Without changing anything, reproduce every record below.

=== Section Start ===

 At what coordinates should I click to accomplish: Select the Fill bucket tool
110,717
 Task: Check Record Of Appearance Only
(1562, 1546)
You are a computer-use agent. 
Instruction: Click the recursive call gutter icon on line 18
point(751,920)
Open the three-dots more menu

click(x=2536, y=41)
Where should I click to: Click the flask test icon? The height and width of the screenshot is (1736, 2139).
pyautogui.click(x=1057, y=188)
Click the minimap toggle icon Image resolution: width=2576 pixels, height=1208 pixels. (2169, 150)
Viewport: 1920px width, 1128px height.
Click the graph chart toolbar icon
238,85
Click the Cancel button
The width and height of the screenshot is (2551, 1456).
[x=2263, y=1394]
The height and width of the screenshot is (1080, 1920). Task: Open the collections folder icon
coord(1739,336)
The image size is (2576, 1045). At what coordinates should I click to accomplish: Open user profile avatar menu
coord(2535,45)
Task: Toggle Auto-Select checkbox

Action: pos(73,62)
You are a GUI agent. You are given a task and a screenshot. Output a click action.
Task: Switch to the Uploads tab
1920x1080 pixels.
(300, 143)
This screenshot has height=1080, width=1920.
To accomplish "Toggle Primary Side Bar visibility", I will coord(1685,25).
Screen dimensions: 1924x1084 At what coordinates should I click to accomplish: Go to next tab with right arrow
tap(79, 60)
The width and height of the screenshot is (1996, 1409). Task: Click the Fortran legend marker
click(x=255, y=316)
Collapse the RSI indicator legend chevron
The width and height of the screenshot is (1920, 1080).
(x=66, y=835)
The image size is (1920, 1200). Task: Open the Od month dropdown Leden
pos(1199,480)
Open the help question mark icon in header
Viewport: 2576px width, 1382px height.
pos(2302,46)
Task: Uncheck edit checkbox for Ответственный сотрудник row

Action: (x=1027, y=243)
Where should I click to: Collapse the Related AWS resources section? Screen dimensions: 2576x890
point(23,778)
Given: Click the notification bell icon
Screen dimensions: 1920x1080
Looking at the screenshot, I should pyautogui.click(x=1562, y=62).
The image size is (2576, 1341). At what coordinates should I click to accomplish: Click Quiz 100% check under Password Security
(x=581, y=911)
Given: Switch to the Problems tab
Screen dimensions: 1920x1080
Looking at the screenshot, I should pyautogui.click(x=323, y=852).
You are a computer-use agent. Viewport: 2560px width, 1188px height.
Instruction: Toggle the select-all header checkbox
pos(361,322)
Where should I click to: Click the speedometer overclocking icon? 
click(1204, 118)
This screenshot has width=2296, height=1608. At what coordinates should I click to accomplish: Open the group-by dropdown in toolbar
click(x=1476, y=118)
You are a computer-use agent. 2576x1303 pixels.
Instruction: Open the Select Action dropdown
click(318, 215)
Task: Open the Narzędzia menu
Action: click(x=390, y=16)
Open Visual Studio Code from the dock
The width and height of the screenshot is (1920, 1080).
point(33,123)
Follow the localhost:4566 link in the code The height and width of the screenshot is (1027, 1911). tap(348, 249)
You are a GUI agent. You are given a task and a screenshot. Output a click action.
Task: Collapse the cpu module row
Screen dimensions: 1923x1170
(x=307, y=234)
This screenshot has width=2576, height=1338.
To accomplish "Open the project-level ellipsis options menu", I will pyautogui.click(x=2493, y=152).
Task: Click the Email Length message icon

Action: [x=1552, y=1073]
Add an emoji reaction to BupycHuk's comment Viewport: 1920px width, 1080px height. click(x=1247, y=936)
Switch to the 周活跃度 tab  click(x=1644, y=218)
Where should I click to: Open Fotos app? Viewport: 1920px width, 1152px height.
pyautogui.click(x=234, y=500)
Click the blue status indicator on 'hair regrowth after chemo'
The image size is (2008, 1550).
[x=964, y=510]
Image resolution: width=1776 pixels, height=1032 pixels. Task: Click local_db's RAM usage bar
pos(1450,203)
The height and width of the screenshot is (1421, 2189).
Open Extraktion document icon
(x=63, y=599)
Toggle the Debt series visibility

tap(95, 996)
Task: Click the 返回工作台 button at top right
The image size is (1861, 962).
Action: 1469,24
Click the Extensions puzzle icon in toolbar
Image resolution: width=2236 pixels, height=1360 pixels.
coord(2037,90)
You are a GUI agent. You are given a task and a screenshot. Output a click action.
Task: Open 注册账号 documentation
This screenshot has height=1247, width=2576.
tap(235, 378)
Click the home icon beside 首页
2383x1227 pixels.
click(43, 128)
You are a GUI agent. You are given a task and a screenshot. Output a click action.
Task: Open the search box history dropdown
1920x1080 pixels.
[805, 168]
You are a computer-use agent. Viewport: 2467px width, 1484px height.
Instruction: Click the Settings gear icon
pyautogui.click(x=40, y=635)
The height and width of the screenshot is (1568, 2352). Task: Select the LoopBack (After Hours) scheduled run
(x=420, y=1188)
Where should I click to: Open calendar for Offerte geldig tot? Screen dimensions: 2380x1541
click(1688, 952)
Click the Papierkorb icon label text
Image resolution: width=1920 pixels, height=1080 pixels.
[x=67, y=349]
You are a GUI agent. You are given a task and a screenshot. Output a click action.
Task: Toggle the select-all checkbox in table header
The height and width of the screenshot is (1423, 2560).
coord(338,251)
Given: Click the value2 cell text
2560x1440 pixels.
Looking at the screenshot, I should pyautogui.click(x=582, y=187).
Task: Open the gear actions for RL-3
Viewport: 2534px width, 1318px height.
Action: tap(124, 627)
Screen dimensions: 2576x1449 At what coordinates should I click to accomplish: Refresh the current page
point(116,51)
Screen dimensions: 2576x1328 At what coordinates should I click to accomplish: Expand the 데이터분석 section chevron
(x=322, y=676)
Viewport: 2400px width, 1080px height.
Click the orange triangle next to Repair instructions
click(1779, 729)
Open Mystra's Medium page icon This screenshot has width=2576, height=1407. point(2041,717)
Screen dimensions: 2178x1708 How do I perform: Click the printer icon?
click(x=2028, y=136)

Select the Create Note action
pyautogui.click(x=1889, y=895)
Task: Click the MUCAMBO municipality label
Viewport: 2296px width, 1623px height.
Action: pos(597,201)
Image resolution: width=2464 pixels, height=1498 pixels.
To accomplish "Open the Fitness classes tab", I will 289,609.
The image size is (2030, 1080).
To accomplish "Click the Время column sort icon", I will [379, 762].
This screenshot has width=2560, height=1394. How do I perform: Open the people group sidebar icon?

=== Section End ===

→ Exercise output
 At what coordinates should I click to accomplish: Select the Fill bucket tool
110,717
 Task: Check Record Of Appearance Only
(1562, 1546)
You are a computer-use agent. 
Instruction: Click the recursive call gutter icon on line 18
point(751,920)
Open the three-dots more menu

click(x=2536, y=41)
Where should I click to: Click the flask test icon? The height and width of the screenshot is (1736, 2139).
pyautogui.click(x=1057, y=188)
Click the minimap toggle icon Image resolution: width=2576 pixels, height=1208 pixels. (2169, 150)
Viewport: 1920px width, 1128px height.
Click the graph chart toolbar icon
238,85
Click the Cancel button
The width and height of the screenshot is (2551, 1456).
[x=2263, y=1394]
The height and width of the screenshot is (1080, 1920). Task: Open the collections folder icon
coord(1739,336)
The image size is (2576, 1045). At what coordinates should I click to accomplish: Open user profile avatar menu
coord(2535,45)
Task: Toggle Auto-Select checkbox

Action: pos(73,62)
You are a GUI agent. You are given a task and a screenshot. Output a click action.
Task: Switch to the Uploads tab
1920x1080 pixels.
(300, 143)
This screenshot has height=1080, width=1920.
To accomplish "Toggle Primary Side Bar visibility", I will coord(1685,25).
Screen dimensions: 1924x1084 At what coordinates should I click to accomplish: Go to next tab with right arrow
tap(79, 60)
The width and height of the screenshot is (1996, 1409). Task: Click the Fortran legend marker
click(x=255, y=316)
Collapse the RSI indicator legend chevron
The width and height of the screenshot is (1920, 1080).
(x=66, y=835)
The image size is (1920, 1200). Task: Open the Od month dropdown Leden
pos(1199,480)
Open the help question mark icon in header
Viewport: 2576px width, 1382px height.
pos(2302,46)
Task: Uncheck edit checkbox for Ответственный сотрудник row

Action: (x=1027, y=243)
Where should I click to: Collapse the Related AWS resources section? Screen dimensions: 2576x890
point(23,778)
Given: Click the notification bell icon
Screen dimensions: 1920x1080
Looking at the screenshot, I should pyautogui.click(x=1562, y=62).
The image size is (2576, 1341). At what coordinates should I click to accomplish: Click Quiz 100% check under Password Security
(x=581, y=911)
Given: Switch to the Problems tab
Screen dimensions: 1920x1080
Looking at the screenshot, I should pyautogui.click(x=323, y=852).
You are a computer-use agent. Viewport: 2560px width, 1188px height.
Instruction: Toggle the select-all header checkbox
pos(361,322)
Where should I click to: Click the speedometer overclocking icon? 
click(1204, 118)
This screenshot has width=2296, height=1608. At what coordinates should I click to accomplish: Open the group-by dropdown in toolbar
click(x=1476, y=118)
You are a computer-use agent. 2576x1303 pixels.
Instruction: Open the Select Action dropdown
click(318, 215)
Task: Open the Narzędzia menu
Action: click(x=390, y=16)
Open Visual Studio Code from the dock
The width and height of the screenshot is (1920, 1080).
point(33,123)
Follow the localhost:4566 link in the code The height and width of the screenshot is (1027, 1911). tap(348, 249)
You are a GUI agent. You are given a task and a screenshot. Output a click action.
Task: Collapse the cpu module row
Screen dimensions: 1923x1170
(x=307, y=234)
This screenshot has width=2576, height=1338.
To accomplish "Open the project-level ellipsis options menu", I will pyautogui.click(x=2493, y=152).
Task: Click the Email Length message icon

Action: [x=1552, y=1073]
Add an emoji reaction to BupycHuk's comment Viewport: 1920px width, 1080px height. click(x=1247, y=936)
Switch to the 周活跃度 tab  click(x=1644, y=218)
Where should I click to: Open Fotos app? Viewport: 1920px width, 1152px height.
pyautogui.click(x=234, y=500)
Click the blue status indicator on 'hair regrowth after chemo'
The image size is (2008, 1550).
[x=964, y=510]
Image resolution: width=1776 pixels, height=1032 pixels. Task: Click local_db's RAM usage bar
pos(1450,203)
The height and width of the screenshot is (1421, 2189).
Open Extraktion document icon
(x=63, y=599)
Toggle the Debt series visibility

tap(95, 996)
Task: Click the 返回工作台 button at top right
The image size is (1861, 962).
Action: 1469,24
Click the Extensions puzzle icon in toolbar
Image resolution: width=2236 pixels, height=1360 pixels.
coord(2037,90)
You are a GUI agent. You are given a task and a screenshot. Output a click action.
Task: Open 注册账号 documentation
This screenshot has height=1247, width=2576.
tap(235, 378)
Click the home icon beside 首页
2383x1227 pixels.
click(43, 128)
You are a GUI agent. You are given a task and a screenshot. Output a click action.
Task: Open the search box history dropdown
1920x1080 pixels.
[805, 168]
You are a computer-use agent. Viewport: 2467px width, 1484px height.
Instruction: Click the Settings gear icon
pyautogui.click(x=40, y=635)
The height and width of the screenshot is (1568, 2352). Task: Select the LoopBack (After Hours) scheduled run
(x=420, y=1188)
Where should I click to: Open calendar for Offerte geldig tot? Screen dimensions: 2380x1541
click(1688, 952)
Click the Papierkorb icon label text
Image resolution: width=1920 pixels, height=1080 pixels.
[x=67, y=349]
You are a GUI agent. You are given a task and a screenshot. Output a click action.
Task: Toggle the select-all checkbox in table header
The height and width of the screenshot is (1423, 2560).
coord(338,251)
Given: Click the value2 cell text
2560x1440 pixels.
Looking at the screenshot, I should pyautogui.click(x=582, y=187).
Task: Open the gear actions for RL-3
Viewport: 2534px width, 1318px height.
Action: tap(124, 627)
Screen dimensions: 2576x1449 At what coordinates should I click to accomplish: Refresh the current page
point(116,51)
Screen dimensions: 2576x1328 At what coordinates should I click to accomplish: Expand the 데이터분석 section chevron
(x=322, y=676)
Viewport: 2400px width, 1080px height.
Click the orange triangle next to Repair instructions
click(1779, 729)
Open Mystra's Medium page icon This screenshot has width=2576, height=1407. point(2041,717)
Screen dimensions: 2178x1708 How do I perform: Click the printer icon?
click(x=2028, y=136)

Select the Create Note action
pyautogui.click(x=1889, y=895)
Task: Click the MUCAMBO municipality label
Viewport: 2296px width, 1623px height.
Action: pos(597,201)
Image resolution: width=2464 pixels, height=1498 pixels.
To accomplish "Open the Fitness classes tab", I will 289,609.
The image size is (2030, 1080).
To accomplish "Click the Время column sort icon", I will [379, 762].
This screenshot has width=2560, height=1394. How do I perform: Open the people group sidebar icon?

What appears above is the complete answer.